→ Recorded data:
————————
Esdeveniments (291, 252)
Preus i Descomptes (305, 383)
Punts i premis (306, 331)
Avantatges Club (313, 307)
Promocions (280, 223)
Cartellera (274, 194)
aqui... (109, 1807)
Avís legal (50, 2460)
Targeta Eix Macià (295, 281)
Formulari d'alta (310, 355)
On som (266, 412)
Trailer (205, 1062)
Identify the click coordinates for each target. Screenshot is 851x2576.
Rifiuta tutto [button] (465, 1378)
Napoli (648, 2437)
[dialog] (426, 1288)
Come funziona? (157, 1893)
————————
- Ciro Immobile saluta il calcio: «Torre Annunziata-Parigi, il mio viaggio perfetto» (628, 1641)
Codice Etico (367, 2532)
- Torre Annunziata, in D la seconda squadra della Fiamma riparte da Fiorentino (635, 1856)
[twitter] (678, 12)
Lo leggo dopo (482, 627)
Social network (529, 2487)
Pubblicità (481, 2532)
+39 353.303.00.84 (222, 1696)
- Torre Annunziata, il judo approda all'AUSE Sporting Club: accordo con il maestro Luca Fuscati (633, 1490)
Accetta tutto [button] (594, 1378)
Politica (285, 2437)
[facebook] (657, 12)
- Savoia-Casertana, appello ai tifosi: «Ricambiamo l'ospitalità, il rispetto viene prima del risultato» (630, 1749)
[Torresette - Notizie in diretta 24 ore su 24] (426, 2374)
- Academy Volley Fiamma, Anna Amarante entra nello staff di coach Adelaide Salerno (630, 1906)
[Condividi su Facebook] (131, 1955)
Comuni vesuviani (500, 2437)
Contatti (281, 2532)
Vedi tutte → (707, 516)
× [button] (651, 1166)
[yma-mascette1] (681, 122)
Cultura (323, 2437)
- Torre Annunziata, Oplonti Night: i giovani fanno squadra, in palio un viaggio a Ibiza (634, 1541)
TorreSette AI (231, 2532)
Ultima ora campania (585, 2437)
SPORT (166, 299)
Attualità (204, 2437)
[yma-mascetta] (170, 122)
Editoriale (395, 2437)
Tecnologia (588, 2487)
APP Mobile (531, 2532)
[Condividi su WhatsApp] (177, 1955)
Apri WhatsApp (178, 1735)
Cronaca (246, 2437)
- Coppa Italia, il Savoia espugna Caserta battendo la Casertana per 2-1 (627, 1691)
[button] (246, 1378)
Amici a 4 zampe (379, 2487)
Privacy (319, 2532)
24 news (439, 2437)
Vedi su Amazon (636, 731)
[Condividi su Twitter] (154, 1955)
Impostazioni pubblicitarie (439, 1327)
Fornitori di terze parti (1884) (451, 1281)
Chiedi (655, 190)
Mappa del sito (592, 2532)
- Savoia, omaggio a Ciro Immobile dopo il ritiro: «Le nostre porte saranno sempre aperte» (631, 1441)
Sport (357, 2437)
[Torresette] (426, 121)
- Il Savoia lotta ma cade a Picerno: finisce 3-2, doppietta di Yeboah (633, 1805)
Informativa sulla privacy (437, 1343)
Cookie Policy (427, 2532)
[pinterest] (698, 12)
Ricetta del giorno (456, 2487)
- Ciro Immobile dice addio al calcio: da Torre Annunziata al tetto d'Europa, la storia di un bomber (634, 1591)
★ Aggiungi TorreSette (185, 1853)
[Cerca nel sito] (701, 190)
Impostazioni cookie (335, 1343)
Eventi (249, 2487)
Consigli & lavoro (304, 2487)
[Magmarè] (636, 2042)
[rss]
————————
→ ACTIVITY:
Look through the records and copy every line that has the word "dopo".

→ EXPECTED ANSWER:
Lo leggo dopo (482, 627)
- Savoia, omaggio a Ciro Immobile dopo il ritiro: «Le nostre porte saranno sempre aperte» (631, 1441)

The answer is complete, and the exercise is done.